= St Nicholas' Park, Warwick =

Park in Warwick, England

St. Nicholas' Park, commonly known as "St. Nick's", is a park is situated in the centre of Warwick, England. Bordering the park to the south is the River Avon.

== History ==

The area which is now the park was once meadow land, also called St. Nicholas Meadow, and was situated on the southern edge of the town. The site was purchased by Warwick Borough Council in the 1930s in response to the towns growth with formal and children's gardens being laid out. Following World War II the eastern side of the meadow was laid out as playing fields. There was also an outdoor swimming pool for public use. The cottages in the park by the brook (St John's Brook) were at that time a watermill.

== The current park ==

The outdoor swimming pool has now been replaced by an indoor leisure centre. As well as the pool there is a sports hall and a floodlit outdoor astroturf pitches. The children's corner now has small fairground rides and a mini golf course as well as an outdoor paddling pool. There is an outdoor play area and the formal gardens and the sports pitches remain. There is a small pagoda in the formal gardens which is a popular daytime meeting place for local schoolchildren. A Be Military Fit group meet in the park on a regular basis and there is a sea scout hut in the park The "Friends of St Nicholas Park" are a group of individuals who are interested in the park and look to improve and maintain it. The current park is approximately 40 acres in size. In 2017/18 the leisure centre was given a major overhaul, and on the 21 April 2018 was officially re-opened by Welsh former athlete Colin Jackson. Pub In The Park, a weekend of gastropub food and music takes place each year. Organised by Tom Kerridge, the weekend attracts top level chefs that give exhibitions as well as musical acts such as McFly, All Saints, Sophie Ellis-Bextor and Razorlight.

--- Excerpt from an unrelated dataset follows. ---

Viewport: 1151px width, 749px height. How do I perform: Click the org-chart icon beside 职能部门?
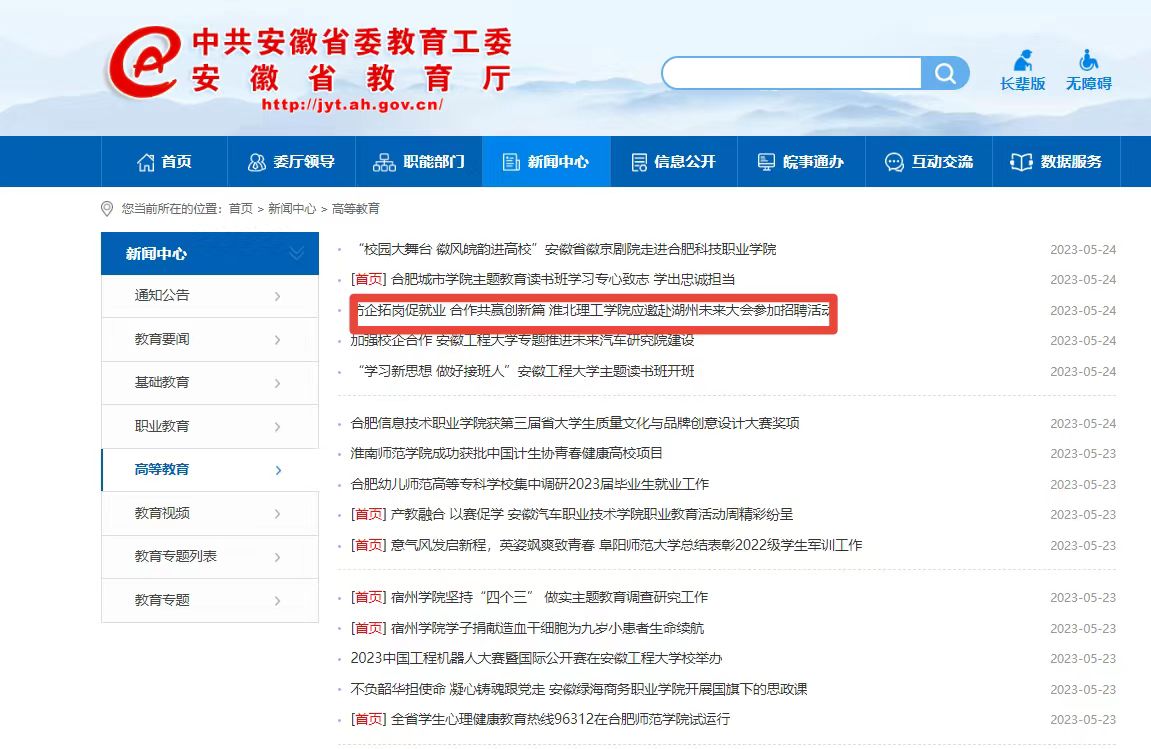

Over the river on the south bank is an open grass area called "Myton Fields" which is used both as an overflow car park for St Nicholas and a park in its own right. Myton Fields was used for the start and finish of the road cycling races during the 2022 Commonwealth Games. There are also the "Kingfisher Pools" where fishing and angling can take place.

One lap of the tarmac path around the main park is approximately 1,555 metres.